Aakash
Aakash

Reputation: 17

Adding or deleting elements concurrently from a Hashmap and achieving synchronization

I am new to Java and concurrency stuff.

The purpose of the assignment was to learn concurrency. - So when answering this question please keep in mind that I am supposed to use only Hashmap (which is not synchronized by nature) and synchronize it myself. If you provide more knowledge its appreciated but not required.

I declared a hashmap like this:

private HashMap<String, Flight> flights = new  HashMap<>();

recordID is the key of the flight to be deleted.

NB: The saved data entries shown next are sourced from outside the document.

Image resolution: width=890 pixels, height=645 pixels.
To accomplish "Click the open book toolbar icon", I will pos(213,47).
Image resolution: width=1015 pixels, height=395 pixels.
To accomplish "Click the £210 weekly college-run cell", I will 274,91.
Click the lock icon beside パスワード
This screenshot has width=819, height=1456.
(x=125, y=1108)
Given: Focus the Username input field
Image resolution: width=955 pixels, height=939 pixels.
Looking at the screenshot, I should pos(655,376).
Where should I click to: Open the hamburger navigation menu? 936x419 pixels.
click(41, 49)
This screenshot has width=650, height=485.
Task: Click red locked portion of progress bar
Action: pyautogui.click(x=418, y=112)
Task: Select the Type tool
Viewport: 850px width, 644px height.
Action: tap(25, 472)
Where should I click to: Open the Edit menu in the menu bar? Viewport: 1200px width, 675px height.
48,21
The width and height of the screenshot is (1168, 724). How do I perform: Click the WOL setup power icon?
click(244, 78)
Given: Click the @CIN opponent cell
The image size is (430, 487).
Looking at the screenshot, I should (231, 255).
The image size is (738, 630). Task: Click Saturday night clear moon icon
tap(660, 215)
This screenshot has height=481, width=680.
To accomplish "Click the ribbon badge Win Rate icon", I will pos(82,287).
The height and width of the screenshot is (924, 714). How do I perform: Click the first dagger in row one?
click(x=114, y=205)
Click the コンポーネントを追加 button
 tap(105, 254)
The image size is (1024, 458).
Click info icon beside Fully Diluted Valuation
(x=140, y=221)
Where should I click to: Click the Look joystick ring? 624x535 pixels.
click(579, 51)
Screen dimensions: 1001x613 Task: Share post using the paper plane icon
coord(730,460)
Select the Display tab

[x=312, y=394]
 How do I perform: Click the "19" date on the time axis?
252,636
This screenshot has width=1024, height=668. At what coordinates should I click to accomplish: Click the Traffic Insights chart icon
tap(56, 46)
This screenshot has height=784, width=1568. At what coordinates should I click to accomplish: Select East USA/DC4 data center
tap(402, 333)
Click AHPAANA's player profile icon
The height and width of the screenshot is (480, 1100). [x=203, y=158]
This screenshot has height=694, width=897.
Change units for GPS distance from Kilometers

Flight flightObj = flights.get(recordID);

synchronized(flightObj){
                    Flight deletedFlight = flights.remove(recordID);
                    editResponse = "Flight with flight ID " + deletedFlight.getFlightID() +" deleted successfully";
                    return editResponse;
                }

Now my doubt: Is it fine to synch on the basis of flightObj?


Doubt 2:

Flight newFlight = new Flight(FlightServerImpl.createFlightID());
flights.put(newFlight.getFlightID(),newFlight); 

If I create flightts by using above code and if more than 1 thread try execute this code will there be any data consistency issues ? Why or why not?

Thanks in advance.

Upvotes: 1

Views: 482

Answers (2)

KayV
KayV

Reputation: 13845

You can do the following

class MySynchronizedHashMap<E> implements Collection<E>, Serializable {
    private static final long serialVersionUID = 3053995032091335093L;

    final Collection<E> c;  // Backing Collection
    final Object mutex;     // Object on which to synchronize

    SynchronizedCollection(Collection<E> c) {
        this.c = Objects.requireNonNull(c);
        mutex = this;
    }

    public boolean add(E e) {
        synchronized (mutex) {return c.add(e);}
    }
    public boolean remove(Object o) {
        synchronized (mutex) {return c.remove(o);}
    }
}

MySynchronizedHashMap mshm = new MySynchronizedHashMap<>(new HashMap<String, Flight>());
mshm.add(new Flight());

Upvotes: 0

Alex Libov
Alex Libov

Reputation: 1491

To quickly answer you questions:

Both are not okay - you can't remove two different objects in parallel, and you can't add two different objects in parallel.

From java documentation:

If multiple threads access a hash map concurrently, and at least one of the threads modifies the map structurally, it must be synchronized externally. (A structural modification is any operation that adds or deletes one or more mappings; merely changing the value associated with a key that an instance already contains is not a structural modification.) This is typically accomplished by synchronizing on some object that naturally encapsulates the map. If no such object exists, the map should be "wrapped" using the Collections.synchronizedMap method. This is best done at creation time, to prevent accidental unsynchronized access to the map:

So, it's okay for many threads to use get concurrently and even put that replaces an object.

But if you remove or add a new object - you need to synchronize before calling any hashmap function.

In that case you can either do what's suggested in the documentation and use a global lock. But, it seems that since some limited concurrency is still allowed, you could get that concurrency it by using a read/write lock.